Tenere aperte le scuole pubbliche d’estate è un esperimento essenziale. Lo è per diversi motivi. In primo luogo la scuola pubblica deve abbandonare il ruolo di luogo di mero parcheggio dei ragazzi e divenire una istituzione al servizio delle famiglie. Tenerle aperte nei mesi estivi significa usare i plessi scolastici e far lavorare, pagandoli a parte, docenti e personale scolastico. Una occasione di mettere le famiglie in condizione di ricevere un supporto importante e moderno, in linea con i nuovi comportamenti degli italiani. Tante famiglie non passano più interi mesi in vacanza e tante coppie lavorano nei mesi estivi senza sapere dove appoggiarsi per gestire i ragazzi. Le alternative, che restano, sono spesso costose o lontane e si presentano come un necessario ulteriore sacrificio per le famiglie atomizzate, ovvero quei nuclei familiari che non hanno una rete familiare ampia a cui appoggiarsi per gestire nei mesi estivi il tempo dei figli.
Il fatto che Stato non se ne occupasse non era un bel segnale. Anzi, vedere le scuole vuote ed i ragazzi senza supporto in una società in cui al massimo si posso avere due o tre settimane di ferie lasciava intendere che il messaggio fosse solo quello di arrangiarsi. E perciò laddove si potrà avere questa opportunità darà di sicuro un aiuto. Inoltre l’uso delle scuole, come edifici, ed il fatto di offrire un’occupazione ed un reddito aggiuntivo a chi se ne occuperà ha un alto valore simbolico. Ovvero dire che la scuola non è solo il luogo in cui si tiene lezione, ma un sito in cui le famiglie trovano risposte ai loro bisogni per i ragazzi.
Di certo i dubbi se l’esperimento riuscirà e se i servizi saranno all’altezza è lecito. Così come il dubbio se si sia o meno in grado, in molte aree del Paese, di tenere aperte le scuole d’estate quando neppure di inverno a volte funzionano. Sicuramente la scuola soffre di abbandono da decenni e merita altre risorse aggiuntive per fare tante cose. Ma il fatto che sia rimasta immutabile negli anni la gestione del calendario scolastico, come quando c’erano le vacanze di tre mesi e le famiglie ampie con nonni e zii disponibili è stato un grave errore per le neo-famiglie, che si sono ritrovare una società diversa da quella che li ha cresciuti e con servizi assenti rispetto alle loro esigenze.
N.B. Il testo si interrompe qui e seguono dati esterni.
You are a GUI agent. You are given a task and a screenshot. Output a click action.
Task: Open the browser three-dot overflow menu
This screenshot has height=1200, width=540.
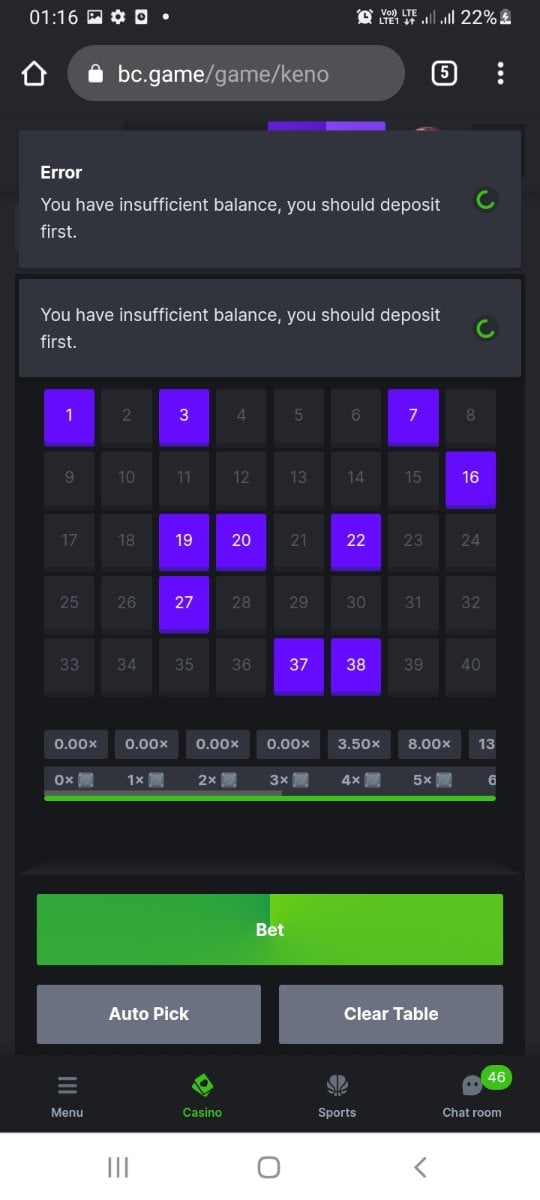click(x=500, y=73)
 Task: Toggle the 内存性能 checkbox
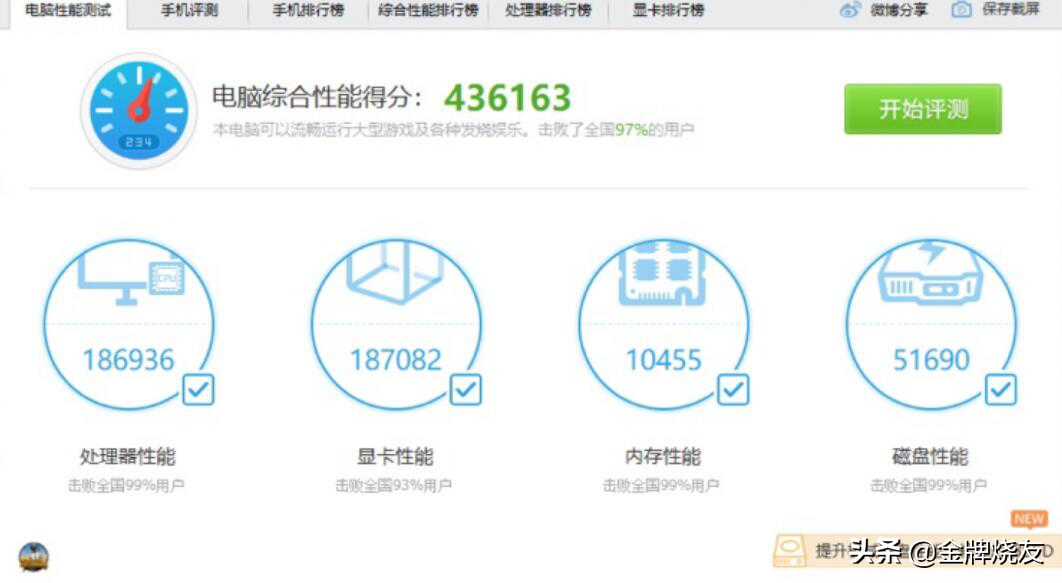(x=733, y=389)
Perciò questo esperimento è essenziale, perché lancia comunque un segnale e prova a sovvertire una tradizione che si perpetua a dispetto di quello che ha attorno. Che poi riesca o meno, che sia perfettibile è tutto da vedere. Ma nessuno può pensare che la crisi di natalità del Paese la si risolva lasciando immutato il contesto dei servizi e delle opportunità per le famiglie. Lo Stato deve occuparsene e dare delle risposte facendo propria l’offerta in una situazione in cui, mancando un strategia, il campo era solo nelle mani di enti terzi.
Ben venga quindi che alcune scuole pubbliche ed il loro personale si occupino dei ragazzi nei mesi estivi, senza oberarli di compiti o lezioni, ma dandogli l’occasione di scoprire che nelle scuole si può anche passare del tempo a far nulla o fare qualcosa di piacevole. Serve e servirà questo esperimento che mette in gioco risorse umane e strutture per i tanti, tantissimi ragazzi e le tante famiglie che non avevano alcun supporto assieme ai tanti privati che continueranno ad offrire i loro servizi. Perché si sa, la vigna è grande, ma i vignaioli sono sempre pochi.